■ GIVEN TASK
Rewrite the records below, substituting "REGISTER" for every occurrence of "SIGN UP" and leaving all other text unchanged.

----

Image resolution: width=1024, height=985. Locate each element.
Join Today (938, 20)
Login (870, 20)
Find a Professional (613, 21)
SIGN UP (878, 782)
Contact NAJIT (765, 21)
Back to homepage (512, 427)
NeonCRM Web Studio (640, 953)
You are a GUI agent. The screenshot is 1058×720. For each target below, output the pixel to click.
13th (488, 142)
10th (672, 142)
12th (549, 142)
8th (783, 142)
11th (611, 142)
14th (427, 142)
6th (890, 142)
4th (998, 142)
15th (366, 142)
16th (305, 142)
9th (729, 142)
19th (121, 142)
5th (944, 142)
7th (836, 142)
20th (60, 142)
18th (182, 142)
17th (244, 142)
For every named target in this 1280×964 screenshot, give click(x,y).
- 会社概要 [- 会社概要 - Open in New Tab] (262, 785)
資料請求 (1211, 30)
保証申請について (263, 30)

----

■ TASK RESULT
Image resolution: width=1024, height=985. Locate each element.
Join Today (938, 20)
Login (870, 20)
Find a Professional (613, 21)
REGISTER (878, 782)
Contact NAJIT (765, 21)
Back to homepage (512, 427)
NeonCRM Web Studio (640, 953)
You are a GUI agent. The screenshot is 1058×720. For each target below, output the pixel to click.
13th (488, 142)
10th (672, 142)
12th (549, 142)
8th (783, 142)
11th (611, 142)
14th (427, 142)
6th (890, 142)
4th (998, 142)
15th (366, 142)
16th (305, 142)
9th (729, 142)
19th (121, 142)
5th (944, 142)
7th (836, 142)
20th (60, 142)
18th (182, 142)
17th (244, 142)
For every named target in this 1280×964 screenshot, give click(x,y).
- 会社概要 [- 会社概要 - Open in New Tab] (262, 785)
資料請求 (1211, 30)
保証申請について (263, 30)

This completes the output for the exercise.